··· Exercise input ···

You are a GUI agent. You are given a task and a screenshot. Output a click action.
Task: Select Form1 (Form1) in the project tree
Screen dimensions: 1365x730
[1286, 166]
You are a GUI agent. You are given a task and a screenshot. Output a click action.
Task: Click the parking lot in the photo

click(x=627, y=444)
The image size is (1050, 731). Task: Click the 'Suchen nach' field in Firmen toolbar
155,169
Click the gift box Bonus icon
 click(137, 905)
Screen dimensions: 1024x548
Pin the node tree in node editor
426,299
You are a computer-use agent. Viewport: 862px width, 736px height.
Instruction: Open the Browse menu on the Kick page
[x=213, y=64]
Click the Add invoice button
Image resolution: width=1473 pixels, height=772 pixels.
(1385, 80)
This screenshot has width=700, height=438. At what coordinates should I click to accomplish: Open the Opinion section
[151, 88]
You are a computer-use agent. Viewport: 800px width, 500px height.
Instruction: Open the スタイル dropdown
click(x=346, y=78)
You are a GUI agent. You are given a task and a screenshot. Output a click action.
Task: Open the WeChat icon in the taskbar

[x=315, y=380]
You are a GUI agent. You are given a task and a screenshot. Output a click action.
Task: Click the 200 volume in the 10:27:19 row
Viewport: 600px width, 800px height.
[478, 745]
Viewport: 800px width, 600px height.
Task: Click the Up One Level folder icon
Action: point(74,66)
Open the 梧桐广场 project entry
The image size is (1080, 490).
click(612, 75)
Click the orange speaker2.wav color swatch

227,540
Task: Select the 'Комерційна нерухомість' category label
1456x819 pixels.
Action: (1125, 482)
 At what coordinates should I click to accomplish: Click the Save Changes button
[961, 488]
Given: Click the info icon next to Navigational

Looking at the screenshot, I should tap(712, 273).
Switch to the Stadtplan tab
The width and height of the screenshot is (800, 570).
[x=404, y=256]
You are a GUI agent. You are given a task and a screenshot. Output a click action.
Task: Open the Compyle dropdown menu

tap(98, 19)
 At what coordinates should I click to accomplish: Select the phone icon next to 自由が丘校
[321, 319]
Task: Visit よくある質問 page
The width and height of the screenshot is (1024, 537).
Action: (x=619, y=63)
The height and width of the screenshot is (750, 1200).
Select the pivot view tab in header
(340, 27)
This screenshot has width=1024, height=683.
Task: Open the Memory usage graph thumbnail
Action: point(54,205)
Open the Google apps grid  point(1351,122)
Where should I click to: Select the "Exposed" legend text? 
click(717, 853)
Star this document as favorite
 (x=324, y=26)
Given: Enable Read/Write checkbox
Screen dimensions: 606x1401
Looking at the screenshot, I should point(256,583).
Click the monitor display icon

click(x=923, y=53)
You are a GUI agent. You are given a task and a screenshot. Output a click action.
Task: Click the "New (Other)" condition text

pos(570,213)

···

## Task directions
The response must hold only the lines above from the line with "Task: Open the Compyle dropdown menu" through the line with "Open the Google", each copied exactly, both ends kept.

## Final answer
Task: Open the Compyle dropdown menu

tap(98, 19)
 At what coordinates should I click to accomplish: Select the phone icon next to 自由が丘校
[321, 319]
Task: Visit よくある質問 page
The width and height of the screenshot is (1024, 537).
Action: (x=619, y=63)
The height and width of the screenshot is (750, 1200).
Select the pivot view tab in header
(340, 27)
This screenshot has width=1024, height=683.
Task: Open the Memory usage graph thumbnail
Action: point(54,205)
Open the Google apps grid  point(1351,122)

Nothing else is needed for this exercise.